■ **Исходный текст**
####################

Китайский театр: от классики до агитки

Гравюра Ли Хуа «Рычи, Китай!». 1935 Вслед за активной колонизацией русскими Дальнего Востока в середине ХХ века сюда потянулись и китайцы из приграничных с Россией районов. Впервые о появлении китайцев в Хабаровске (до 1893 года Хабаровки) упомянул известный русский географ и путешественник Николай Михайлович Пржевальский (1839–1888), работавший в Приамурье с 1867 по 1869 год. Базой его экспедиции была Хабаровка.

Вместе с торговлей китайцы приносили свои верования, привычки, традиции и, конечно же, культуру. В России ее наиболее заметной и неотъемлемой частью, отражением китайского образа жизни до конца 1938 года был театр. Уходящий корнями в далекие исторические времена, берущий начало от уличных сказителей, которых можно увидеть даже сейчас на улицах современного Китая, театр не только развлекал китайцев, но и чаще всего через пекинскую оперу цзинцзюй поверхностно знакомил иностранцев с театральной и музыкальной культурой Поднебесной.

Для русского населения, не понимающего по-китайски, традиционный театр с его историческими и прочими сюжетами, сценическими костюмами, смешанными пением и декламацией был невиданной и неслыханной экзотикой. Театральные зрелища собирали толпы китайцев, подтверждая наблюдение филолога-китаиста академика Василия Михайловича Алексеева: «Трудно найти в Китае человека, который бы с детства не пристрастился к театру, который не смог бы пересказать немало пьес, спеть сотни арий, а главное — безошибочно разобраться в сложном смешении костюмов, грима, жестикуляций, акробатики, песен и танцев, т. е. всего того, что составляет китайское представление».

Жившая в Хабаровске жена приамурского генерал-губернатора Варвара Федоровна Духовская писала: «На Военной горе (в прошлом Тихменевская, а сейчас улица Серышева), в открытом балагане, любители-китайцы дают драматические представления; пьесы большей частью исторические, и действия происходят три тысячи лет назад. Актеры денег за представление не берут, считая это за бесчестие, и перед их балаганом стоит несметная толпа китайцев».

Актер китайского театра должен был владеть в равной степени искусством сценической речи и пения, жеста, пантомимы, танца, элементами боевого искусства. Особенное мастерство требовалось актерам-мужчинам для исполнения женских ролей. Китайцы полагали, что только мужчина способен понять и выразить женскую сущность, красоту души и тела. Это мастерство было так велико, что женщины посещали театр, с тем чтобы учиться у актеров-мужчин манерам и женственности.

####################

■ **Материал**
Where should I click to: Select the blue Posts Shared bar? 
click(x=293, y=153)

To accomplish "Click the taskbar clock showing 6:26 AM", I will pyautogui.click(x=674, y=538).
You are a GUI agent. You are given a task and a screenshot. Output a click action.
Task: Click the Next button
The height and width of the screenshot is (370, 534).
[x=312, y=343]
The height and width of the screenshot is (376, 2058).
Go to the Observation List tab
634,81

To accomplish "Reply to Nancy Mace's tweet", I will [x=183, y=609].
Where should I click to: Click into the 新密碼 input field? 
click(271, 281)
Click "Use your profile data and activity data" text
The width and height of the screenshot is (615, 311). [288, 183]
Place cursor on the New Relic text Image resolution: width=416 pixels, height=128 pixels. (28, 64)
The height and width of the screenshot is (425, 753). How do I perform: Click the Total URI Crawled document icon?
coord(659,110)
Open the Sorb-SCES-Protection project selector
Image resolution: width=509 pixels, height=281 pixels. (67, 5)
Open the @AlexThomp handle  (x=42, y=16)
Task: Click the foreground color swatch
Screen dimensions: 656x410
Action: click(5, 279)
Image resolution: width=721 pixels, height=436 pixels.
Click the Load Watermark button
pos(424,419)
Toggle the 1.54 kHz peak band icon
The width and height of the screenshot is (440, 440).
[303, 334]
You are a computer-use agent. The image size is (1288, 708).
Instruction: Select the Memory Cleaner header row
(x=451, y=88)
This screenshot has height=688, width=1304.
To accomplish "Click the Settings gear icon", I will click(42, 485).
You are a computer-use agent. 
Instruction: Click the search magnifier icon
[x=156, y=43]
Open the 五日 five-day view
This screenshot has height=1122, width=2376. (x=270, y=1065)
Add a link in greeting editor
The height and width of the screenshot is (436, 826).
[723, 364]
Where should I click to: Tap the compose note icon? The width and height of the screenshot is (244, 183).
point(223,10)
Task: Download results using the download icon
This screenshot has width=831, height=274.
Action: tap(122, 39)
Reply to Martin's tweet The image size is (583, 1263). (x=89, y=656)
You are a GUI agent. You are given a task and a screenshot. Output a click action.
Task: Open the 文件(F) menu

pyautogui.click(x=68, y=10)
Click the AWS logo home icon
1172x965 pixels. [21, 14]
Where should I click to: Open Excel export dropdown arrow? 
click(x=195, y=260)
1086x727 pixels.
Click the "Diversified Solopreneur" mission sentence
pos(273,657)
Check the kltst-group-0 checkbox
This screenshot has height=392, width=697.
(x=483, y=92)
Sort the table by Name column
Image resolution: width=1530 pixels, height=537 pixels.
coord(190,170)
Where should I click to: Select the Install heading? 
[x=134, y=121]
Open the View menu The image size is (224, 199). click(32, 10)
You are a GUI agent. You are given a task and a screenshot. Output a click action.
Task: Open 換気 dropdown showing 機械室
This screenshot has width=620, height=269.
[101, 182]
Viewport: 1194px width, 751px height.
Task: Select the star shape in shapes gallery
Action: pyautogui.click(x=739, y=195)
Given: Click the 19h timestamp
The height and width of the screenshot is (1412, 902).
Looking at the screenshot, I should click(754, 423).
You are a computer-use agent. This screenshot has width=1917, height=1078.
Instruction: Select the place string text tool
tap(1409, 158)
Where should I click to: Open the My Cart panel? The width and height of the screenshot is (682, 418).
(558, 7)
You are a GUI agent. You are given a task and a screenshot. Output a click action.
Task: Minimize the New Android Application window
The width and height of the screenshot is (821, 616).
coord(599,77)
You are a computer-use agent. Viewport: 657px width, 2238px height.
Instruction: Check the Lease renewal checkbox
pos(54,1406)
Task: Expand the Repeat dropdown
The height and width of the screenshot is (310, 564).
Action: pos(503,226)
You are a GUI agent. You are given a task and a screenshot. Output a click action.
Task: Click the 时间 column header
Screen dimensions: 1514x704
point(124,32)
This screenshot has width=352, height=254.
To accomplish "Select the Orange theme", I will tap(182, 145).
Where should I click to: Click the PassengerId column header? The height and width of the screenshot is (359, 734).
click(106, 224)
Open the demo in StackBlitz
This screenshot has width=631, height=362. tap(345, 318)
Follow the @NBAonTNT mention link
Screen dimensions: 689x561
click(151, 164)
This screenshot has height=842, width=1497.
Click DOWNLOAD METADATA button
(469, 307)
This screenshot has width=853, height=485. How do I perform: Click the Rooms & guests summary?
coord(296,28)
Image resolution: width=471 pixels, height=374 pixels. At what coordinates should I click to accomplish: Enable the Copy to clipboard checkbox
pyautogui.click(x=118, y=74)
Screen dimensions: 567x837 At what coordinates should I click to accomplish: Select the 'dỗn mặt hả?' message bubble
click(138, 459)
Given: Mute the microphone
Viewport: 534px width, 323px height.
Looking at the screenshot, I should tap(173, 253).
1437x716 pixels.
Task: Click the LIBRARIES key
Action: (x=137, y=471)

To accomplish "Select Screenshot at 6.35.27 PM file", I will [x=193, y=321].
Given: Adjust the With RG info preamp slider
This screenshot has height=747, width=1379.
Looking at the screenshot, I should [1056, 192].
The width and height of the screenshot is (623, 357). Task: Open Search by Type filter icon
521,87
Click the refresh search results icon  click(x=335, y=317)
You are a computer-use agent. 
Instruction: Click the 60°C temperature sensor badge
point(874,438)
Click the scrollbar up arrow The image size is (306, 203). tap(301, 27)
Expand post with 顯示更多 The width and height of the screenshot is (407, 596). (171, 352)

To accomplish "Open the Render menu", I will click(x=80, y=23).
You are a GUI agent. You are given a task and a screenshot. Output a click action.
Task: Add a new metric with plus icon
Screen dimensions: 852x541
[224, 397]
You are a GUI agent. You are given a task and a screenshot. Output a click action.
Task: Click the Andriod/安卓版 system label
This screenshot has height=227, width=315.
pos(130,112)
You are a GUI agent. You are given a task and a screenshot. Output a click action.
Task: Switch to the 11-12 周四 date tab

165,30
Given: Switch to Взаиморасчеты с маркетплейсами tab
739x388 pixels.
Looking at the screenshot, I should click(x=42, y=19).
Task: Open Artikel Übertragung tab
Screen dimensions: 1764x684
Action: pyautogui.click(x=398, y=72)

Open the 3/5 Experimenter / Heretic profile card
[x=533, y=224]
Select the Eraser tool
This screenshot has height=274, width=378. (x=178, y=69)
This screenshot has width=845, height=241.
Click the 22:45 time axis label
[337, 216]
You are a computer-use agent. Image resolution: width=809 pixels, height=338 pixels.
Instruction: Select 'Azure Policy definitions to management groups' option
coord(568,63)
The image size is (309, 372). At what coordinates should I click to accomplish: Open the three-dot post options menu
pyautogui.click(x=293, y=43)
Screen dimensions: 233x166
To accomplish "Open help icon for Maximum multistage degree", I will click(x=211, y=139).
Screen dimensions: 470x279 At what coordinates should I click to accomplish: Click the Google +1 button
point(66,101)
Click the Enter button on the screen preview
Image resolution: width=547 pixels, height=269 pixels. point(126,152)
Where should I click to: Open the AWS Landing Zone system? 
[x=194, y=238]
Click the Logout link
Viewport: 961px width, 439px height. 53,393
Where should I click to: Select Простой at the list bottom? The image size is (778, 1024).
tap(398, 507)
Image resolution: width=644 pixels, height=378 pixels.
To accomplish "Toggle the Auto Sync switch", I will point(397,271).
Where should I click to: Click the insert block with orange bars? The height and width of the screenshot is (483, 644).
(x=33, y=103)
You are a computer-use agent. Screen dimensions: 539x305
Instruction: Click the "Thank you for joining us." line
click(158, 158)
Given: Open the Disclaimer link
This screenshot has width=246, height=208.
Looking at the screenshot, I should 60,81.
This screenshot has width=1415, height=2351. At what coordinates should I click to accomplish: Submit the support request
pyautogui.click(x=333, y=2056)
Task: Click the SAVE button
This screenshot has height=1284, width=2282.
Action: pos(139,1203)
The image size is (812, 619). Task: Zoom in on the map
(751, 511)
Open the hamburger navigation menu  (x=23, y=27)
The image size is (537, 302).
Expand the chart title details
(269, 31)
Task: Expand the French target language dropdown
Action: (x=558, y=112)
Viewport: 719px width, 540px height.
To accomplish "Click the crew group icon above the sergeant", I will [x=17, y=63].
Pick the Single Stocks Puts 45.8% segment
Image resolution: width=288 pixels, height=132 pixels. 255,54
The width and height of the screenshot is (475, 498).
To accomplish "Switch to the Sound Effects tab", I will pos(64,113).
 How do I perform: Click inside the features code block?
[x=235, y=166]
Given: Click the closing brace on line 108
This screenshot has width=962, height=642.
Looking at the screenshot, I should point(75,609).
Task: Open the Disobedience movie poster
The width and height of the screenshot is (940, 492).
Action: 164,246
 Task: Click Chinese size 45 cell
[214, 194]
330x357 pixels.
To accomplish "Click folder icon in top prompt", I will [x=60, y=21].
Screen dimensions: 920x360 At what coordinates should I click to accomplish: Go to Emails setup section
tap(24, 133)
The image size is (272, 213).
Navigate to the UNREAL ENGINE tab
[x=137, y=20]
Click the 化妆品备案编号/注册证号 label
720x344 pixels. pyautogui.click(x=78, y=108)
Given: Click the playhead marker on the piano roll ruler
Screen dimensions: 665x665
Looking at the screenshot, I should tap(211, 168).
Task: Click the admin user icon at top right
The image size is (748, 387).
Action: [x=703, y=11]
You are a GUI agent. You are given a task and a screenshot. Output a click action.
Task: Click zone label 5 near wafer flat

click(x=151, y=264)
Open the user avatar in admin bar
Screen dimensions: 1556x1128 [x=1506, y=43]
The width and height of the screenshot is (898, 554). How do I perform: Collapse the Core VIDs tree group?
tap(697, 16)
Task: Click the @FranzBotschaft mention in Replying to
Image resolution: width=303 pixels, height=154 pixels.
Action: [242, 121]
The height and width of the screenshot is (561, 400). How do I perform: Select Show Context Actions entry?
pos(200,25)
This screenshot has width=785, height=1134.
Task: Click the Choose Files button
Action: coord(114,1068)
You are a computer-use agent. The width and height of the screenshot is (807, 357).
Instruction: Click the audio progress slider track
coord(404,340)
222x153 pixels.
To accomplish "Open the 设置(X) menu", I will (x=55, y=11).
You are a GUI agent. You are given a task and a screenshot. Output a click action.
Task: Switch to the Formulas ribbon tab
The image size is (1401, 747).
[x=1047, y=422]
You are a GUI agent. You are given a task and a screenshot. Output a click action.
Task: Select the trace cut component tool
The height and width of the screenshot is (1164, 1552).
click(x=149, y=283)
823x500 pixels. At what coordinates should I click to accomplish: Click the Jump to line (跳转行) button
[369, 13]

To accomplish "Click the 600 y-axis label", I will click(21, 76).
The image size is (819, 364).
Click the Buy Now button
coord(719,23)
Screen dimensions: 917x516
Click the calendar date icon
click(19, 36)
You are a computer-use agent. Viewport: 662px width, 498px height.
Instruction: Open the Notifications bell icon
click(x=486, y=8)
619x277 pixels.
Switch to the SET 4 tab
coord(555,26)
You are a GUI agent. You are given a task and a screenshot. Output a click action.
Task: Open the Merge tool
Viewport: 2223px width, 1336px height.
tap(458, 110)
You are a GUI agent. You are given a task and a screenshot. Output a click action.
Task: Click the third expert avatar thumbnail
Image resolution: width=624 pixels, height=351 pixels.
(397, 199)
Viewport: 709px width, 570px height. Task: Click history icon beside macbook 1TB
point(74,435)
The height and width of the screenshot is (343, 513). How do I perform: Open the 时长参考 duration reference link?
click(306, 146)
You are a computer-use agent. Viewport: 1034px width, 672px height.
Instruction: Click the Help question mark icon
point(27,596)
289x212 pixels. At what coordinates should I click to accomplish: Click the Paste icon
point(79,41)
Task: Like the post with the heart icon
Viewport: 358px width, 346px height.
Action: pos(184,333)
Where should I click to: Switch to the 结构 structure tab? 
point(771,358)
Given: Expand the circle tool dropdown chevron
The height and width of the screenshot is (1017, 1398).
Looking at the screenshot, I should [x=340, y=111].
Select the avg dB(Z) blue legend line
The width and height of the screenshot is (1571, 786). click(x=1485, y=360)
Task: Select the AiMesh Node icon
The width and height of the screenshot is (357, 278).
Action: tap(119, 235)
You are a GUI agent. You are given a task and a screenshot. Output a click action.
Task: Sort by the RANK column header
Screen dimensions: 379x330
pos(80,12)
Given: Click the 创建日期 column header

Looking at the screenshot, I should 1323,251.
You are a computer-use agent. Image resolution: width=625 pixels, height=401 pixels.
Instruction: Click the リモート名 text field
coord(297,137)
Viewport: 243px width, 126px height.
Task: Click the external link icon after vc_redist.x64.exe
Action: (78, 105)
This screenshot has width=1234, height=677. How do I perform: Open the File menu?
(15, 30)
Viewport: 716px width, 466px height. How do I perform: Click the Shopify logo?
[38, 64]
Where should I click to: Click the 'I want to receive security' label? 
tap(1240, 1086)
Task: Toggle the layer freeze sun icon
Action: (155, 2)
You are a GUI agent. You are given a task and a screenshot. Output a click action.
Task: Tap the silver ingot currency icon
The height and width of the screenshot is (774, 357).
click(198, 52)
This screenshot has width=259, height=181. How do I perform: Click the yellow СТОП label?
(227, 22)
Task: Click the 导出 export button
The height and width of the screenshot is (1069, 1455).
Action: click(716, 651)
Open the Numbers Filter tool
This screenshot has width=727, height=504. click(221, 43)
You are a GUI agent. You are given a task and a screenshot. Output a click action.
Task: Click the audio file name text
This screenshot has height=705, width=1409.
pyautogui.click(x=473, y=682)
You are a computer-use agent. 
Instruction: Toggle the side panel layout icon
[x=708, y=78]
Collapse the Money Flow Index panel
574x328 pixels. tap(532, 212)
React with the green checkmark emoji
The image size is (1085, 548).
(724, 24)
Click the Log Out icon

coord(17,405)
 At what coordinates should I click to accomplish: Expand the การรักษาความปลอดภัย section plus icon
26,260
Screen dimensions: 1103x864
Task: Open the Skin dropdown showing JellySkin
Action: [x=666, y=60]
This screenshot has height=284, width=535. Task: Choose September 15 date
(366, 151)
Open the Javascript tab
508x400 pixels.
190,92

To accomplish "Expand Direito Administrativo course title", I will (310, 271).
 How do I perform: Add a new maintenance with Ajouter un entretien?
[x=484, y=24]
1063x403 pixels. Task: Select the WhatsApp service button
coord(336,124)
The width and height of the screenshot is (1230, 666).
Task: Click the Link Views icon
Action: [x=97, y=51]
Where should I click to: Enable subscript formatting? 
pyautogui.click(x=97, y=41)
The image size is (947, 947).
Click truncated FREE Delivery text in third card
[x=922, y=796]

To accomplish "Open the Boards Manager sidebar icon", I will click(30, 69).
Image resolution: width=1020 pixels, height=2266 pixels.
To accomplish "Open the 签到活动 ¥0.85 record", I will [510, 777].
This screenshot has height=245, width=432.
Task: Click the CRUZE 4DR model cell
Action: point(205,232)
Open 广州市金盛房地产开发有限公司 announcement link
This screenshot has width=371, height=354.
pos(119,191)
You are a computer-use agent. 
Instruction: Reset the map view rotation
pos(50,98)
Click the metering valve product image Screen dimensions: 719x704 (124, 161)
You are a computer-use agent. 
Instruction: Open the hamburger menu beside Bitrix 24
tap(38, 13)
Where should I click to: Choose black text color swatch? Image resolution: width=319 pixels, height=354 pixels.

####################

■ **Задачи**
1. Измените фрагмент текста о китайском театре, начиная с «Актер китайского театра» и заканчивая «манерам и женственности.»: перепишите его, поставив «умение» вместо «мастерство».
2. Переведите на английский язык предложение из текста о китайском театре: «Китайцы полагали, что только мужчина способен понять и выразить женскую сущность, красоту души и тела».

■ **Ответы**
1.
Актер китайского театра должен был владеть в равной степени искусством сценической речи и пения, жеста, пантомимы, танца, элементами боевого искусства. Особенное умение требовалось актерам-мужчинам для исполнения женских ролей. Китайцы полагали, что только мужчина способен понять и выразить женскую сущность, красоту души и тела. Это умение было так велико, что женщины посещали театр, с тем чтобы учиться у актеров-мужчин манерам и женственности.

2. The Chinese believed that only a man was capable of understanding and expressing the feminine essence, the beauty of soul and body.